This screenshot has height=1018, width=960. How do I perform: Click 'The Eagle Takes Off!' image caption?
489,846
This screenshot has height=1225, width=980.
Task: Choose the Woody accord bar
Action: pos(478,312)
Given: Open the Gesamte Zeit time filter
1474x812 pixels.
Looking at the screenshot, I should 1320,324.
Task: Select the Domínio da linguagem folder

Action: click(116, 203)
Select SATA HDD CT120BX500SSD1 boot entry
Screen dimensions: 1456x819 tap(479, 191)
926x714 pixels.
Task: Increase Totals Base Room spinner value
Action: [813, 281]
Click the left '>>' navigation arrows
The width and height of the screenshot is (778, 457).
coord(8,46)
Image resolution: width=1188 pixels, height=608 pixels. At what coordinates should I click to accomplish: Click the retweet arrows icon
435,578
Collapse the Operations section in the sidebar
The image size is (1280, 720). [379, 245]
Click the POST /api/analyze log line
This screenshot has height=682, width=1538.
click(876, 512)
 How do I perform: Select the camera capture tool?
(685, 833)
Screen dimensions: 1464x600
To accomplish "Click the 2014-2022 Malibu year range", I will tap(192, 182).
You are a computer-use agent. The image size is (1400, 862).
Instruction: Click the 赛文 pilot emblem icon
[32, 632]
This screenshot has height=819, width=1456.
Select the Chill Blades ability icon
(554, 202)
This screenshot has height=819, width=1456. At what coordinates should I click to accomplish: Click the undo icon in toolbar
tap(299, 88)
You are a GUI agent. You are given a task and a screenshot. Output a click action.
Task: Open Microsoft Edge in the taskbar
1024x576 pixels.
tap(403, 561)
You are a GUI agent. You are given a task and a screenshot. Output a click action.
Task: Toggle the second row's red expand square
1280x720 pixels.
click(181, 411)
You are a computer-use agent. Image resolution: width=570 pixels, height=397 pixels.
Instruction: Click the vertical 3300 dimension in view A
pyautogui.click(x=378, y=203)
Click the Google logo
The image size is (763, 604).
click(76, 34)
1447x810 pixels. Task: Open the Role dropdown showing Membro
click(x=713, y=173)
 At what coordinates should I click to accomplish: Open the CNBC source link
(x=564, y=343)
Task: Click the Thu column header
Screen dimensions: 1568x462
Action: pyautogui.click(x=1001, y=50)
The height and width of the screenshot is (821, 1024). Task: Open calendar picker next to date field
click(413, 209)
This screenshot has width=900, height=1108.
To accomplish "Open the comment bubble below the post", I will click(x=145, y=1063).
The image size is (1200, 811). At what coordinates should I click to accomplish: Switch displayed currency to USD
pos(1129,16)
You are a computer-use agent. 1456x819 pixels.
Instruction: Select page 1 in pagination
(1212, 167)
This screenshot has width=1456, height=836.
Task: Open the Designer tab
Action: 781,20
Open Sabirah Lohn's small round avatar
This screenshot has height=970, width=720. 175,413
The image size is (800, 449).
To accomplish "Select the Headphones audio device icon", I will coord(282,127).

◆ **WHAT YOU HAVE TO DO**:
Put every line of the data above into a JSON list of strings, with one string per line and no blank lines.

◆ **TASK OUTPUT**:
[
  "This screenshot has height=1018, width=960. How do I perform: Click 'The Eagle Takes Off!' image caption?",
  "489,846",
  "This screenshot has height=1225, width=980.",
  "Task: Choose the Woody accord bar",
  "Action: pos(478,312)",
  "Given: Open the Gesamte Zeit time filter",
  "1474x812 pixels.",
  "Looking at the screenshot, I should 1320,324.",
  "Task: Select the Domínio da linguagem folder",
  "Action: click(116, 203)",
  "Select SATA HDD CT120BX500SSD1 boot entry",
  "Screen dimensions: 1456x819 tap(479, 191)",
  "926x714 pixels.",
  "Task: Increase Totals Base Room spinner value",
  "Action: [813, 281]",
  "Click the left '>>' navigation arrows",
  "The width and height of the screenshot is (778, 457).",
  "coord(8,46)",
  "Image resolution: width=1188 pixels, height=608 pixels. At what coordinates should I click to accomplish: Click the retweet arrows icon",
  "435,578",
  "Collapse the Operations section in the sidebar",
  "The image size is (1280, 720). [379, 245]",
  "Click the POST /api/analyze log line",
  "This screenshot has height=682, width=1538.",
  "click(876, 512)",
  " How do I perform: Select the camera capture tool?",
  "(685, 833)",
  "Screen dimensions: 1464x600",
  "To accomplish \"Click the 2014-2022 Malibu year range\", I will tap(192, 182).",
  "You are a computer-use agent. The image size is (1400, 862).",
  "Instruction: Click the 赛文 pilot emblem icon",
  "[32, 632]",
  "This screenshot has height=819, width=1456.",
  "Select the Chill Blades ability icon",
  "(554, 202)",
  "This screenshot has height=819, width=1456. At what coordinates should I click to accomplish: Click the undo icon in toolbar",
  "tap(299, 88)",
  "You are a GUI agent. You are given a task and a screenshot. Output a click action.",
  "Task: Open Microsoft Edge in the taskbar",
  "1024x576 pixels.",
  "tap(403, 561)",
  "You are a GUI agent. You are given a task and a screenshot. Output a click action.",
  "Task: Toggle the second row's red expand square",
  "1280x720 pixels.",
  "click(181, 411)",
  "You are a computer-use agent. Image resolution: width=570 pixels, height=397 pixels.",
  "Instruction: Click the vertical 3300 dimension in view A",
  "pyautogui.click(x=378, y=203)",
  "Click the Google logo",
  "The image size is (763, 604).",
  "click(76, 34)",
  "1447x810 pixels. Task: Open the Role dropdown showing Membro",
  "click(x=713, y=173)",
  " At what coordinates should I click to accomplish: Open the CNBC source link",
  "(x=564, y=343)",
  "Task: Click the Thu column header",
  "Screen dimensions: 1568x462",
  "Action: pyautogui.click(x=1001, y=50)",
  "The height and width of the screenshot is (821, 1024). Task: Open calendar picker next to date field",
  "click(413, 209)",
  "This screenshot has width=900, height=1108.",
  "To accomplish \"Open the comment bubble below the post\", I will click(x=145, y=1063).",
  "The image size is (1200, 811). At what coordinates should I click to accomplish: Switch displayed currency to USD",
  "pos(1129,16)",
  "You are a computer-use agent. 1456x819 pixels.",
  "Instruction: Select page 1 in pagination",
  "(1212, 167)",
  "This screenshot has width=1456, height=836.",
  "Task: Open the Designer tab",
  "Action: 781,20",
  "Open Sabirah Lohn's small round avatar",
  "This screenshot has height=970, width=720. 175,413",
  "The image size is (800, 449).",
  "To accomplish \"Select the Headphones audio device icon\", I will coord(282,127)."
]